Utica, NY – The Workforce Development Board (WDB) of Herkimer, Madison & Oneida Counties, Inc., announces that Jennifer McGauley will lead their Rural Healthcare Workforce grant as Project Director. The $2,500,000 grant was recently awarded via the U.S. Department of Labor to address rural healthcare workforce shortages in Central and Northern New York State.

Ms. McGauley has several years of experience in grant work with the Workforce Development Board, having previously served as the Contract Administrator for the organization. She received her Bachelor’s Degree from Marist College and continued her education at Syracuse University College of Law. She obtained her Juris Doctorate and is a licensed attorney.

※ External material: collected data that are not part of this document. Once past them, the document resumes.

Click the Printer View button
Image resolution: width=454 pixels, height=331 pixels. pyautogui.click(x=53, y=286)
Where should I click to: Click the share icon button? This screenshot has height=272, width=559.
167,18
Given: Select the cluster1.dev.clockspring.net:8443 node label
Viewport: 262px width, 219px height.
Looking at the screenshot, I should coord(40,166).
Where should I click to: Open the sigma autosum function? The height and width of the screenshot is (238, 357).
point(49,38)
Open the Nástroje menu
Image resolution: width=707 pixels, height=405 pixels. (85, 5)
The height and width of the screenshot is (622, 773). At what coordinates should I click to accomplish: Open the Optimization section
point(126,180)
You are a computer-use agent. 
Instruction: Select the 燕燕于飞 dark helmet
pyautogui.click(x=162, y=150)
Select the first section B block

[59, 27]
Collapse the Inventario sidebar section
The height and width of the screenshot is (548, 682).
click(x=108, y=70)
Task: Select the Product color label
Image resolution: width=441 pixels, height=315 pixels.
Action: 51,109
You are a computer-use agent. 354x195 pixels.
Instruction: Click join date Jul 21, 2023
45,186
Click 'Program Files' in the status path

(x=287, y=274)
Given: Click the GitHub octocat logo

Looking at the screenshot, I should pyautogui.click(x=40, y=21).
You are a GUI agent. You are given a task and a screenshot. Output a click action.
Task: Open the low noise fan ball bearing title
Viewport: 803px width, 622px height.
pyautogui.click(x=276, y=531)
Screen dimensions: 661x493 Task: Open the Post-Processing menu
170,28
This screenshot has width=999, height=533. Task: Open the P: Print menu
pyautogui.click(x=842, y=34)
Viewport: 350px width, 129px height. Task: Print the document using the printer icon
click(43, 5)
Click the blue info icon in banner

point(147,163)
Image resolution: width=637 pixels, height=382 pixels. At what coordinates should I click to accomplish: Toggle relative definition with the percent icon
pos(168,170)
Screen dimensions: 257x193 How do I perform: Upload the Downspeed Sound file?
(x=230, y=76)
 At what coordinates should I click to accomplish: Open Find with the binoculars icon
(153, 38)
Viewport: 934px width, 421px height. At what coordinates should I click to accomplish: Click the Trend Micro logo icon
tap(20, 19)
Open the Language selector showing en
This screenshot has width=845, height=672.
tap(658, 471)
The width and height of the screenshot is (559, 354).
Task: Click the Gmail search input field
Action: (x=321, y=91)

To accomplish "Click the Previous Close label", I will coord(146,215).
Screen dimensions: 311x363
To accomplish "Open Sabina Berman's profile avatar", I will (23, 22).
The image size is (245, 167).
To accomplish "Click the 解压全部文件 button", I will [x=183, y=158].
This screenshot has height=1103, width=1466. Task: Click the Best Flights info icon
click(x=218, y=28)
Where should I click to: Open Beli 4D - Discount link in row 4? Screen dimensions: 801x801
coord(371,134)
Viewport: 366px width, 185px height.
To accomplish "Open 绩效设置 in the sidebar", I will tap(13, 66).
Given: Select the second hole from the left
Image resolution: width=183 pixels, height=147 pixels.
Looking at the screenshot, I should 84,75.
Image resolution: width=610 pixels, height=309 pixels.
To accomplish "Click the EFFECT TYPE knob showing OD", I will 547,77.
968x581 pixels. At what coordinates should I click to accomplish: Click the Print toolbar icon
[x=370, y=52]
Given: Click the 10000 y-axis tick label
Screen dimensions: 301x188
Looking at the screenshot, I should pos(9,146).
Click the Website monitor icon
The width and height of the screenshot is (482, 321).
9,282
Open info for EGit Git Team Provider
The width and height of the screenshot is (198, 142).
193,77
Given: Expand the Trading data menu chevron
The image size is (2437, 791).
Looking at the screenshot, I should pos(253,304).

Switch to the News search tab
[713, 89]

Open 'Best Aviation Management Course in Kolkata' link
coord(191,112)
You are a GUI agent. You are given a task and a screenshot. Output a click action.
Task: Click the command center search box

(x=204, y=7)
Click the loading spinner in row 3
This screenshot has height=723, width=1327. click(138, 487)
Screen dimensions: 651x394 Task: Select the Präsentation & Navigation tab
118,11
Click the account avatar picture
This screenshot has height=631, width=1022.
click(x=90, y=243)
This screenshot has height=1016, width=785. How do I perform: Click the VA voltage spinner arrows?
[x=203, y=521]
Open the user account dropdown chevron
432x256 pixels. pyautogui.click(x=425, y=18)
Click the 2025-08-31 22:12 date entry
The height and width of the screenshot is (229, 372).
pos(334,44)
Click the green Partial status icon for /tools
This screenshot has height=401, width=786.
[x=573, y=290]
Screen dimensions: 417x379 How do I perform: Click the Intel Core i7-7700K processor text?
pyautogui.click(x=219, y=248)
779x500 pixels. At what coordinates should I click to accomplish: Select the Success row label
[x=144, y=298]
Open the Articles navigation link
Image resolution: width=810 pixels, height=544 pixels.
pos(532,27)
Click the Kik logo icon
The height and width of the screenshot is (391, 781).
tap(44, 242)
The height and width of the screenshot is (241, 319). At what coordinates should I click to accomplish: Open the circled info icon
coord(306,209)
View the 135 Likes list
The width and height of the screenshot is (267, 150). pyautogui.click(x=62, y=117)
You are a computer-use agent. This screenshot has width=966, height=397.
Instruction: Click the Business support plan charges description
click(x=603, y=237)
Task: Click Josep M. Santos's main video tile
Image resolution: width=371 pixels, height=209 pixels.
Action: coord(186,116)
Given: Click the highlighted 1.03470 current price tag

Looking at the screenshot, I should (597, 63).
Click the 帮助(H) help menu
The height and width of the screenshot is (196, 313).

Ms. McGauley says she is excited to return to the WDB and looks forward to the opportunity to work with the rest of the staff to grow the healthcare workforce in Upstate New York.

The COVID-19 pandemic has increased the need for healthcare workers, particularly in rural areas where there was already an acute need. The grant aims to help individuals gain the skills necessary to provide needed services, fill vacancies, and allow employers to find skilled workers more readily.

“The COVID-19 pandemic highlighted the importance of our frontline and healthcare workers and the irreplaceable jobs that they hold,” says Ms. McGauley. “It also demonstrated the shortage of workers we have in crucial healthcare fields at all levels, from nurses to CNAs. We hope to help fill some of those shortages in the workforce with new individuals looking for employment in healthcare, and by helping current healthcare workers increase their credentials to move up the ladder into higher ranking jobs. We are lucky enough to have partnerships and support from numerous employers and training agencies across Central New York and the North Country, which will help us reach a broad audience of workers that we can assist in their employment goals.”

As part of this initiative, the grant aims to serve some 600 unemployed and underemployed residents across 17 counties, including Herkimer, Madison, Oneida, Fulton, Montgomery, Chenango, Delaware, Otsego, Jefferson, Lewis, Warren, Washington, Essex, St. Lawrence, Hamilton, Franklin & Clinton Counties. The individuals served will receive training in a wide range of subject areas resulting in credentials, from micro-credentials to degrees, based on needs, abilities and experience, to place trainees in jobs where they can advance along career ladders.